Output the entries below exactly, from the first line to the line holding "Click the NNHS", both included.

● Stored data entries
···

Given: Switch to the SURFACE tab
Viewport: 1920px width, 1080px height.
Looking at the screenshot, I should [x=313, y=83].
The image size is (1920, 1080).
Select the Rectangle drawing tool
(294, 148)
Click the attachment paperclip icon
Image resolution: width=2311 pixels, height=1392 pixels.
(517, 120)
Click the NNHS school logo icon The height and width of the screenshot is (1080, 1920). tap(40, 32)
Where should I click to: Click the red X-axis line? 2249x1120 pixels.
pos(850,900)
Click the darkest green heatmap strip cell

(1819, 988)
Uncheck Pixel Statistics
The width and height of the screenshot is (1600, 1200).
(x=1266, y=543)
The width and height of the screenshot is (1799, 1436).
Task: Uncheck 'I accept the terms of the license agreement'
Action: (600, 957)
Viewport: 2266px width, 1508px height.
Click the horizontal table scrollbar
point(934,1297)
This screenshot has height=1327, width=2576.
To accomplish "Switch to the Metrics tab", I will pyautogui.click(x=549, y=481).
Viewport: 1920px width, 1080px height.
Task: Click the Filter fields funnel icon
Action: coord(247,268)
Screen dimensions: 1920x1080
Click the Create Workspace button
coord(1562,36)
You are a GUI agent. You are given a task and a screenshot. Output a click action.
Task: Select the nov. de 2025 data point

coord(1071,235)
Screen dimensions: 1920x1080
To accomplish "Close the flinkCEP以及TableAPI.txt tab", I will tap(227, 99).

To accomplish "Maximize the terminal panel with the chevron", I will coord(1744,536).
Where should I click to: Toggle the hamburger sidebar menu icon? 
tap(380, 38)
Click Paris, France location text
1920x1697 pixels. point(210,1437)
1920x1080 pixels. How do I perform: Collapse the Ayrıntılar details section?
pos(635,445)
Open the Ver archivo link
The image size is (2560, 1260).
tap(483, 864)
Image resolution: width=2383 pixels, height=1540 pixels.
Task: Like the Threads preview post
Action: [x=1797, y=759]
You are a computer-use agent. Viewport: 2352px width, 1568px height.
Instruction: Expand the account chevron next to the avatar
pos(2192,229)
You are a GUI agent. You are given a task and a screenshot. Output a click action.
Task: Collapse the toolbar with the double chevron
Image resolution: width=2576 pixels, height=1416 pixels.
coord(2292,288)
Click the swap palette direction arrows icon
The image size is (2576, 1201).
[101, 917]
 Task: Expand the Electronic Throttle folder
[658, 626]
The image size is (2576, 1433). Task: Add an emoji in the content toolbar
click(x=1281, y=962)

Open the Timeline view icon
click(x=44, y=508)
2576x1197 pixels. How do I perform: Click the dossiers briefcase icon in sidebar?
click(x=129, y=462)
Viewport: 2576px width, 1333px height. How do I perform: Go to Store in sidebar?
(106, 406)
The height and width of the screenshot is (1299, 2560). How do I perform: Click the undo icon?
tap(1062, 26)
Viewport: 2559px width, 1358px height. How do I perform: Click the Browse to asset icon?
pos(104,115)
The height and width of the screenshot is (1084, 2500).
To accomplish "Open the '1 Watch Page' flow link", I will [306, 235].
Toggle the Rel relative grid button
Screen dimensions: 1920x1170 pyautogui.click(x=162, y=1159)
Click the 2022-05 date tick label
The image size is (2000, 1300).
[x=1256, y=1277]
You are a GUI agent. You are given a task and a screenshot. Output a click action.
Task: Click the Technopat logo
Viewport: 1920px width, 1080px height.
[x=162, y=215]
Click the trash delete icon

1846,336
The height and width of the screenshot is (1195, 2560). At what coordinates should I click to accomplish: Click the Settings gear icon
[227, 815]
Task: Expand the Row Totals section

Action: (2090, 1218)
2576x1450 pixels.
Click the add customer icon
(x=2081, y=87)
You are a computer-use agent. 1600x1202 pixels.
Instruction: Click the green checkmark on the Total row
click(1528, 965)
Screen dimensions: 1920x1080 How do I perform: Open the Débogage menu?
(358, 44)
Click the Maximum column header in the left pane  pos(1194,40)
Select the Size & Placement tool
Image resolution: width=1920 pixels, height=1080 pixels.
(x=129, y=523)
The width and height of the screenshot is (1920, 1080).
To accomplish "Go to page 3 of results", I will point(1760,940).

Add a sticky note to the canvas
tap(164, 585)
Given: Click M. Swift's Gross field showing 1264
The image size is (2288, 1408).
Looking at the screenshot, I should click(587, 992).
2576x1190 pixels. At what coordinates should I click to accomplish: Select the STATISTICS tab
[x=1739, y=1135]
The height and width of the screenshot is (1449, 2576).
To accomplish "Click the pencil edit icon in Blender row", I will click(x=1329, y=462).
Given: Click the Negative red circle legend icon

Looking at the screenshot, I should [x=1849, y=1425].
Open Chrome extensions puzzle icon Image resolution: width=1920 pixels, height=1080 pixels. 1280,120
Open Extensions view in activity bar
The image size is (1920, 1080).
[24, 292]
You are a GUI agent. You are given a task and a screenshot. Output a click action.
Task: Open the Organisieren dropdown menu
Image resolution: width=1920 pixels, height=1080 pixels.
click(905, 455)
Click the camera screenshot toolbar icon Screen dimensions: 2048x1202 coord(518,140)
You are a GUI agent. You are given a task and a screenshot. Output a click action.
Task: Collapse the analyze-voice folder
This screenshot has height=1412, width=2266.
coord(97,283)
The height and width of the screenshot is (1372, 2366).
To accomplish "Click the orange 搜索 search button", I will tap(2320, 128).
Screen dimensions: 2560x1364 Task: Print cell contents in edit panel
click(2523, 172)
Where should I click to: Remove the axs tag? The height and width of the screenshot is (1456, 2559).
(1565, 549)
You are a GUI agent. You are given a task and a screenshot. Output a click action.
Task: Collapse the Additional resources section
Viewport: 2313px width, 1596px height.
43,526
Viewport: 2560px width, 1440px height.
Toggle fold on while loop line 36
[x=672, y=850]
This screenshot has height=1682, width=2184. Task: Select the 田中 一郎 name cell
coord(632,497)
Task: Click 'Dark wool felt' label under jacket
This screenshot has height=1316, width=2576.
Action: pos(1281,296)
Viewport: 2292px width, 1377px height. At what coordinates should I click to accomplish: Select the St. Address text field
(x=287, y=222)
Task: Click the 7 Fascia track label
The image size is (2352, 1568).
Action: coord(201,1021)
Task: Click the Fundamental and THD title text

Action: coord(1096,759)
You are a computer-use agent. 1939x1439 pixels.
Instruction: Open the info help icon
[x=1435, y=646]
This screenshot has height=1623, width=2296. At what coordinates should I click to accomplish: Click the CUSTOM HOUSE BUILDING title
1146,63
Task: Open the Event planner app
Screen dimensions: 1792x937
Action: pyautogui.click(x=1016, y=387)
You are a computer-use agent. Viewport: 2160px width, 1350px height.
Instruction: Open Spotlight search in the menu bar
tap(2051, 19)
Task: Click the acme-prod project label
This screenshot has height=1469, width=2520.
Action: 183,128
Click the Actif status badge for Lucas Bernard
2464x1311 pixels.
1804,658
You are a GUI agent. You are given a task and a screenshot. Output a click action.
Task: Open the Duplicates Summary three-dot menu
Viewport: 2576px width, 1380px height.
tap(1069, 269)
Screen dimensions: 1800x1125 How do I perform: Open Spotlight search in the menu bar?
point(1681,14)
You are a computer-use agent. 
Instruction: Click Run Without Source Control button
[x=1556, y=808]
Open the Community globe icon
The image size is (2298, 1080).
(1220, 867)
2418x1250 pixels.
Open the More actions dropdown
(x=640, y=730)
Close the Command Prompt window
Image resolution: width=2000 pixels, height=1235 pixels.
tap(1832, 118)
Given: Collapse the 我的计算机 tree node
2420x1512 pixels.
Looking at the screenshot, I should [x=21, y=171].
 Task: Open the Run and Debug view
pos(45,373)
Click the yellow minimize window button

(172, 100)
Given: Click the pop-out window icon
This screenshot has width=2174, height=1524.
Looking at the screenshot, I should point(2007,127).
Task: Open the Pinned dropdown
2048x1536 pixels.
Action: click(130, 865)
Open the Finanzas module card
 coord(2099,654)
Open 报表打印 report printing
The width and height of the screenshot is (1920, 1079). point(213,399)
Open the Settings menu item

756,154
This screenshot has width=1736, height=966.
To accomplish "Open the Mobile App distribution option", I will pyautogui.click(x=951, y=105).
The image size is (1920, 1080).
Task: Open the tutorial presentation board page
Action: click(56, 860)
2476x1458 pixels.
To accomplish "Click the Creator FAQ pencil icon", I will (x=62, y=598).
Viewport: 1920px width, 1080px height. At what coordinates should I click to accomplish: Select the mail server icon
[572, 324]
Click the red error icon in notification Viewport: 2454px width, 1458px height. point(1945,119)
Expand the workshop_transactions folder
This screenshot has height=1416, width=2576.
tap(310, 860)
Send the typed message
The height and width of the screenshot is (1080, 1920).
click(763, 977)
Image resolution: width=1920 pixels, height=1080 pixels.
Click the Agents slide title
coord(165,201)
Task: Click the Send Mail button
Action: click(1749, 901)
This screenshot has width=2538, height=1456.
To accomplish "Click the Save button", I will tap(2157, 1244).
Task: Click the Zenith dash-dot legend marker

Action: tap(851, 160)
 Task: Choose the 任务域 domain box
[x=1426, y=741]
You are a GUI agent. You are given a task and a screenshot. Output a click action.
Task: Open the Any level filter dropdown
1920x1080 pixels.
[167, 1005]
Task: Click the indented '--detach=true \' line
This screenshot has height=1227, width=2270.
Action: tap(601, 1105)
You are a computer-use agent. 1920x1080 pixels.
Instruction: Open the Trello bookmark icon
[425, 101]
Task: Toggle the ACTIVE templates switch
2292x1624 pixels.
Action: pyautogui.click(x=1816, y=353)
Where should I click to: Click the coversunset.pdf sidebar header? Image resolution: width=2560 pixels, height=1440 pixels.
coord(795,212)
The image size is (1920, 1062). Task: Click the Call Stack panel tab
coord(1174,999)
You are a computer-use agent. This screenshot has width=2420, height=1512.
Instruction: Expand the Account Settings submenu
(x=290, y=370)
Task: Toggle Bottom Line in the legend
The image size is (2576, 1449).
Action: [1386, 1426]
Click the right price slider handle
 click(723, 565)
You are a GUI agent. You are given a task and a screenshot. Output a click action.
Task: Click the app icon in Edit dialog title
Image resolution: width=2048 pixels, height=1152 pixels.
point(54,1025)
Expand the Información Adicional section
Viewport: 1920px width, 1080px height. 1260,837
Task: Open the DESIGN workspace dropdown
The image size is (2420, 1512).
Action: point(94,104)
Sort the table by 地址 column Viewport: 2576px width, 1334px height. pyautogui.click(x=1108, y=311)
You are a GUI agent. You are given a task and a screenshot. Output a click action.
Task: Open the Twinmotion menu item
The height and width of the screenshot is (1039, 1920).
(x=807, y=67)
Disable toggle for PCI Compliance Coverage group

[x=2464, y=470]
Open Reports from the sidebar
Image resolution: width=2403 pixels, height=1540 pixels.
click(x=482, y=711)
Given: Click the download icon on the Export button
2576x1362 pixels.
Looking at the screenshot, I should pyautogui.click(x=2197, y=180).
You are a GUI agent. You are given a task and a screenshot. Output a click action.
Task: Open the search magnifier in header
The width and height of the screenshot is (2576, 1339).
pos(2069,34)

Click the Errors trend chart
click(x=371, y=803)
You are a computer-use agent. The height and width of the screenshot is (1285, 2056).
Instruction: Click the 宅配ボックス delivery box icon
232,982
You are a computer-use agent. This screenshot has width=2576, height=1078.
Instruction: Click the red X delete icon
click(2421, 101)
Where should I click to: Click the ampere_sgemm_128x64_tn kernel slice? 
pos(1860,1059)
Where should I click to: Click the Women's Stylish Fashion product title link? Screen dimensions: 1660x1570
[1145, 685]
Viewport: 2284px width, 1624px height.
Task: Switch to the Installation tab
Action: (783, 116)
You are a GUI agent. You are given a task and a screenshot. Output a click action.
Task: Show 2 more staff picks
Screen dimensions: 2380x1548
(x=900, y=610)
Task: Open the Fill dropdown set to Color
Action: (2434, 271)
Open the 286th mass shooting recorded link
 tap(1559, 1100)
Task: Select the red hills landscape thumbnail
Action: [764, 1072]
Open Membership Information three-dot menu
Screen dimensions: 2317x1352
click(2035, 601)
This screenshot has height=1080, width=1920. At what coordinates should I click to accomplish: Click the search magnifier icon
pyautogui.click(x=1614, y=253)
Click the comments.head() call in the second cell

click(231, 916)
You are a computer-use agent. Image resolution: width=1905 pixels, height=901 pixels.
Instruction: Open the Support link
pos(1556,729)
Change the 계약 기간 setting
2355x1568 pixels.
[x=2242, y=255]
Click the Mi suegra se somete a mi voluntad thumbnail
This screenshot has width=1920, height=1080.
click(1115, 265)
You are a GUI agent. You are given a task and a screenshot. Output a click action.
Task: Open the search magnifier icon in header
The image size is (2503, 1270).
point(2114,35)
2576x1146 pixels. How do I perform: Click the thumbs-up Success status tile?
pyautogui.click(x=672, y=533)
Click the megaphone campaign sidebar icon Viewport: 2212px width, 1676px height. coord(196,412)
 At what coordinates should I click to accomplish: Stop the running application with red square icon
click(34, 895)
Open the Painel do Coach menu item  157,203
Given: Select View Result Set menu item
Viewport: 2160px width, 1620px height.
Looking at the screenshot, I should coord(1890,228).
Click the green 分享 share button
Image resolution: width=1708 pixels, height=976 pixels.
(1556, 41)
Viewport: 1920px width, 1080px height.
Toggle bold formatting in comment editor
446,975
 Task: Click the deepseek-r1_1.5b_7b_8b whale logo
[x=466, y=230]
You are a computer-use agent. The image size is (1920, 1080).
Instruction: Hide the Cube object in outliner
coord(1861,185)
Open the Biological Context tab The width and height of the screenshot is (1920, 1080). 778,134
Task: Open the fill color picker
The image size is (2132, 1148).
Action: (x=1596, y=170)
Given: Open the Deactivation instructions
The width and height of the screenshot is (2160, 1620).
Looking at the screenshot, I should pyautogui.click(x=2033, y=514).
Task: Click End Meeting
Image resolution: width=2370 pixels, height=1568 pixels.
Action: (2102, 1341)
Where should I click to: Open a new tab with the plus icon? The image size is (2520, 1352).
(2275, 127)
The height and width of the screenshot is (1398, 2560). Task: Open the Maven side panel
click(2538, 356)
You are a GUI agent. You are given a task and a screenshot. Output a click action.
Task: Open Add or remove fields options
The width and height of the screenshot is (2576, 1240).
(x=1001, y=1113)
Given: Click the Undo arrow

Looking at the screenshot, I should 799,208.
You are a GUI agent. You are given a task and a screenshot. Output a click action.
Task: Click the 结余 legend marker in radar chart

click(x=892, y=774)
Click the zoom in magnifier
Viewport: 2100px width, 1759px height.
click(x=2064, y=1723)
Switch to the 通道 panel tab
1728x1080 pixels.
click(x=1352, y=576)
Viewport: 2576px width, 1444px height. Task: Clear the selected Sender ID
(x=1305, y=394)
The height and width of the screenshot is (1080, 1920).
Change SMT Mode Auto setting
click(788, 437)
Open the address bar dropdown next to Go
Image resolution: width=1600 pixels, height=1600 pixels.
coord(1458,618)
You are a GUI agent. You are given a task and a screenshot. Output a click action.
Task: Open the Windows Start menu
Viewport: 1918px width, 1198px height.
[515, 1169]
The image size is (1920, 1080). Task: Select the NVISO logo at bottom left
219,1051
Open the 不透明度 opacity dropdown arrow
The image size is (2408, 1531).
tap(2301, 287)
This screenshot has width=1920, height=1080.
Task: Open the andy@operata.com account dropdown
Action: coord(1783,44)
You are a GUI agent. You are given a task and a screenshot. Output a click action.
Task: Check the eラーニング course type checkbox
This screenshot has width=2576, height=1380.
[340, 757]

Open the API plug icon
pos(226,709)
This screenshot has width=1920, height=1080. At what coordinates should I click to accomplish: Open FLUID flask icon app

···

● Task answer
Given: Switch to the SURFACE tab
Viewport: 1920px width, 1080px height.
Looking at the screenshot, I should [x=313, y=83].
The image size is (1920, 1080).
Select the Rectangle drawing tool
(294, 148)
Click the attachment paperclip icon
Image resolution: width=2311 pixels, height=1392 pixels.
(517, 120)
Click the NNHS school logo icon The height and width of the screenshot is (1080, 1920). tap(40, 32)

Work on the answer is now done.